AIM OF THE EXERCISE - Search the entries below for the word "Open" and copy each line that has it.

(Stored items)
++++++++

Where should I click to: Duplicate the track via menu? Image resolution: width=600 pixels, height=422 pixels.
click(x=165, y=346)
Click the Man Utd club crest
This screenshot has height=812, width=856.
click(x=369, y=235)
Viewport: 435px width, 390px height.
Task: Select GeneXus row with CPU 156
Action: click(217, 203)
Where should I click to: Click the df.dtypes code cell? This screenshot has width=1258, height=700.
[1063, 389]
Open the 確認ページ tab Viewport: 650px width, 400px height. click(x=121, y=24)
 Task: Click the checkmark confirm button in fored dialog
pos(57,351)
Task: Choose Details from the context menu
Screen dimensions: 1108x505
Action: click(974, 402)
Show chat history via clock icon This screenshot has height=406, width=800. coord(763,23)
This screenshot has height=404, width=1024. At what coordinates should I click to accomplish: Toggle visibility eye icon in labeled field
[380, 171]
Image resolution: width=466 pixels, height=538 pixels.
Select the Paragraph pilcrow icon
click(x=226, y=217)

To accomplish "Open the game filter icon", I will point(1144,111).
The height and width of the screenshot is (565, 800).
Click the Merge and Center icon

++++++++

TASK ANSWER -
Open the 確認ページ tab Viewport: 650px width, 400px height. click(x=121, y=24)
To accomplish "Open the game filter icon", I will point(1144,111).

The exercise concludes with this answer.